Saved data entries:
++++++++++++++++++++

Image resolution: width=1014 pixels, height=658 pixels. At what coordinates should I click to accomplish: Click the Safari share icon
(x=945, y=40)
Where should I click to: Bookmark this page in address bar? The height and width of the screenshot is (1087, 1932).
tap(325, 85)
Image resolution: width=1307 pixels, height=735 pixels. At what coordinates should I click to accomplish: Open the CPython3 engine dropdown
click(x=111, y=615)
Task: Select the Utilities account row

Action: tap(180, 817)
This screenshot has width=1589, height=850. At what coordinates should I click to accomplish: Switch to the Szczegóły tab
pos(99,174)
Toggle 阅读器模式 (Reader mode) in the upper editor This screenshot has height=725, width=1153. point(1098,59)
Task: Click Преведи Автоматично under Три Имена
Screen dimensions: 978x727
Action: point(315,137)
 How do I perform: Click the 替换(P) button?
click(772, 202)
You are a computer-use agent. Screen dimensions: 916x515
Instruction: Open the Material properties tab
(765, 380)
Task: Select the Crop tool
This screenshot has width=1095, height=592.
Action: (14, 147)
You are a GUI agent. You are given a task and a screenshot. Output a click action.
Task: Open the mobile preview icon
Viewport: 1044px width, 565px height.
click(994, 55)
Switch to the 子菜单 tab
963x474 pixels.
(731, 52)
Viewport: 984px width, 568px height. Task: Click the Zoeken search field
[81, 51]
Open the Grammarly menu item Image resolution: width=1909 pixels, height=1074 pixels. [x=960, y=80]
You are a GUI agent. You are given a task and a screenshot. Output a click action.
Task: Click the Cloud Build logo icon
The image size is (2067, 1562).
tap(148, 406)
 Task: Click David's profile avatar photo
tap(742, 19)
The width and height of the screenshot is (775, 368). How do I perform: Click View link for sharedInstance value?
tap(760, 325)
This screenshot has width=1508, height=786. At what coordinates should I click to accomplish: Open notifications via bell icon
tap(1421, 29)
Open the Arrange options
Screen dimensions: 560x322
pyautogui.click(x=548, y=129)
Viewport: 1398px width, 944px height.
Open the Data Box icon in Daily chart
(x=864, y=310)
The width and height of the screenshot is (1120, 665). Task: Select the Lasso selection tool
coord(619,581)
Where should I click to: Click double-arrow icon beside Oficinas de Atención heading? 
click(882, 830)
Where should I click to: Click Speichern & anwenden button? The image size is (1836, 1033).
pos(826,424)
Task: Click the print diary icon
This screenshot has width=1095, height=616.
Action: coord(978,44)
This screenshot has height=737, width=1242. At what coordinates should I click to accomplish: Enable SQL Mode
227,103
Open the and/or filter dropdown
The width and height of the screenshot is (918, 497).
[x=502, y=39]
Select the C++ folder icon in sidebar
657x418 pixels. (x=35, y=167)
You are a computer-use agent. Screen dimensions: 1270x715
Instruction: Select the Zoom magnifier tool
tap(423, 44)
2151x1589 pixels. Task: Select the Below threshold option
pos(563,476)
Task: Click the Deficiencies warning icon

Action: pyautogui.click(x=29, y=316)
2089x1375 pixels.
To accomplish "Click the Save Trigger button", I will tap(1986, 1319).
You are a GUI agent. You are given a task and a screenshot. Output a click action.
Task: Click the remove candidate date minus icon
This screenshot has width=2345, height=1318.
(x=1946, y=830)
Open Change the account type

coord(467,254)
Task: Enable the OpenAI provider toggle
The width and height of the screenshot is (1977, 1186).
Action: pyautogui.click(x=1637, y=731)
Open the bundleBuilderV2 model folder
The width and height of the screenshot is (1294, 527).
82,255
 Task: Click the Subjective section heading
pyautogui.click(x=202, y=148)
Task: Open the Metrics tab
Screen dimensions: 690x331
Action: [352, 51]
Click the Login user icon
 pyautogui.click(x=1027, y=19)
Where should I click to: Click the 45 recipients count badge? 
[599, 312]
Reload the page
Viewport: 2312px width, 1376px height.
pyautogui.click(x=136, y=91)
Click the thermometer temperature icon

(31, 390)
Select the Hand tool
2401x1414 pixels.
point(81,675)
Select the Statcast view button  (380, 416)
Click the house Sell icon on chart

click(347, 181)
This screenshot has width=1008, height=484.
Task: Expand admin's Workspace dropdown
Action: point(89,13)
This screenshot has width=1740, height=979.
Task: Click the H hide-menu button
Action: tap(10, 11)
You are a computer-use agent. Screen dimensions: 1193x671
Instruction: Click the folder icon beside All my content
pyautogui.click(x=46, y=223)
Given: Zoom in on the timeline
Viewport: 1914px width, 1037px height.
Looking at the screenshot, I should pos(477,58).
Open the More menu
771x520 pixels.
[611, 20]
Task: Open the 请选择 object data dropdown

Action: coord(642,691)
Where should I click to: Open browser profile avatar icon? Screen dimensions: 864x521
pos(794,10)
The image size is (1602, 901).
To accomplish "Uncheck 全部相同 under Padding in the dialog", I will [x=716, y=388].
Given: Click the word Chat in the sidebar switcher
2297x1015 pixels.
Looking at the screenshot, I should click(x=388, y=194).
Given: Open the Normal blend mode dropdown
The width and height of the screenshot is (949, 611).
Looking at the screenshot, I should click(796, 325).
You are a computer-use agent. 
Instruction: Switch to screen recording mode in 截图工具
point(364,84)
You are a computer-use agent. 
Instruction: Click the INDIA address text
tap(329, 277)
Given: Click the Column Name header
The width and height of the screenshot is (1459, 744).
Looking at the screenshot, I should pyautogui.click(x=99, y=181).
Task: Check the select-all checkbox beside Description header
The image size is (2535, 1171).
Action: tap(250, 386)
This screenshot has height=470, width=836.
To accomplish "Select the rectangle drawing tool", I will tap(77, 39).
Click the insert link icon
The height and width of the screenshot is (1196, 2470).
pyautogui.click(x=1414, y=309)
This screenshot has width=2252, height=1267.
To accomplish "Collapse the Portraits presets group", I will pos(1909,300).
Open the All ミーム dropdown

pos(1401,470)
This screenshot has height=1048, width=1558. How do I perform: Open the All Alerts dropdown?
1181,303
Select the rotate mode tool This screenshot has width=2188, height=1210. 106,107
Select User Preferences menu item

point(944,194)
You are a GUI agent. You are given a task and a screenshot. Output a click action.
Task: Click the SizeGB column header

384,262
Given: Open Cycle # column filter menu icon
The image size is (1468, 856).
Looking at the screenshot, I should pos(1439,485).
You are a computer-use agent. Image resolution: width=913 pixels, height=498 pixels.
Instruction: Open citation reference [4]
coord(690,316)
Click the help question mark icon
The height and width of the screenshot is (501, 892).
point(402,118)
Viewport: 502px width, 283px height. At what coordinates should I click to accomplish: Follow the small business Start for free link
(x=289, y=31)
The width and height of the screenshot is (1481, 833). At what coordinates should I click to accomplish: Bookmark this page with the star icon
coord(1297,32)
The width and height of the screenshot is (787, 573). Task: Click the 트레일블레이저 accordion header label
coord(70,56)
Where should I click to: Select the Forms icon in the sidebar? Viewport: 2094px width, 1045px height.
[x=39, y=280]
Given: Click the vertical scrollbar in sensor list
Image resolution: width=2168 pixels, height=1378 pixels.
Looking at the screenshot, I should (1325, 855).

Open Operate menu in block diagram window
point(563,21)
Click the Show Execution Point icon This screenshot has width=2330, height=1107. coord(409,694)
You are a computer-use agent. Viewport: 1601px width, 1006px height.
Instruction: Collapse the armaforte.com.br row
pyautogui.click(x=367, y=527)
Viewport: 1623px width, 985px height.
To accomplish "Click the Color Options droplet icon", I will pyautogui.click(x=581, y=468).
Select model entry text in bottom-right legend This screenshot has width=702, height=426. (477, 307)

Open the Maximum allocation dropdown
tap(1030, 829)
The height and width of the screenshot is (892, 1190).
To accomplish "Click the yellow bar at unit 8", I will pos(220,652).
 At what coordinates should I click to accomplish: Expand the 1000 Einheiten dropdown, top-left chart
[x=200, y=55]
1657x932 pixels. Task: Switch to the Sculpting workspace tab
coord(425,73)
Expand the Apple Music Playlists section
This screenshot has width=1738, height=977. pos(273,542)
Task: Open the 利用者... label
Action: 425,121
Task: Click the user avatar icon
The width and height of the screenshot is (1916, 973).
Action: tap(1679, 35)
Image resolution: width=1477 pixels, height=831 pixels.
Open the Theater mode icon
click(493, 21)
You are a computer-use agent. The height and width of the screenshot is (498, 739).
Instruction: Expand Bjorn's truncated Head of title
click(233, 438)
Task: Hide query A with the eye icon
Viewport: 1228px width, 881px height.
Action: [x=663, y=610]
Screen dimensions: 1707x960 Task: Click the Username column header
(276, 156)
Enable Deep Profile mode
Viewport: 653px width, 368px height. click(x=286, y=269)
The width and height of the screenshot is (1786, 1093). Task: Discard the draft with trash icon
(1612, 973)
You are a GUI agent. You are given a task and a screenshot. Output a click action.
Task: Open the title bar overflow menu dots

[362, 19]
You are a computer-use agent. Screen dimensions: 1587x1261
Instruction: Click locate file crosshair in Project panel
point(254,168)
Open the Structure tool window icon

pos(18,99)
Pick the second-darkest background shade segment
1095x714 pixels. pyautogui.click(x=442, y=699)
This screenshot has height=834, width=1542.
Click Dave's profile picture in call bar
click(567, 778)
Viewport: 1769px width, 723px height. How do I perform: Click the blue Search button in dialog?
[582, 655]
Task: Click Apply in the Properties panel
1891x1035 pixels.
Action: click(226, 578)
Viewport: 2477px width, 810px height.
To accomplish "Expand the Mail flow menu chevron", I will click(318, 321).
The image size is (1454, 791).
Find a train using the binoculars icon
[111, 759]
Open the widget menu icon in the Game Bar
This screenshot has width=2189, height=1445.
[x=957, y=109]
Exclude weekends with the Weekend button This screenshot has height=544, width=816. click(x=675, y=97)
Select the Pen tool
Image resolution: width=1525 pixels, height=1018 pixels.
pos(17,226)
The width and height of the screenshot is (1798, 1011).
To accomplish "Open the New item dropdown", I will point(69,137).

++++++++++++++++++++

■ **Problem to work on**
Where does "computer" appear in the records above? Copy every line that has it.

■ **Exercise result**
You are a computer-use agent. Screen dimensions: 916x515
You are a computer-use agent. Screen dimensions: 1270x715
You are a computer-use agent. Screen dimensions: 1193x671
You are a computer-use agent. 
You are a computer-use agent. 
You are a computer-use agent. Image resolution: width=913 pixels, height=498 pixels.
You are a computer-use agent. Viewport: 1601px width, 1006px height.
You are a computer-use agent. The height and width of the screenshot is (498, 739).
You are a computer-use agent. Screen dimensions: 1587x1261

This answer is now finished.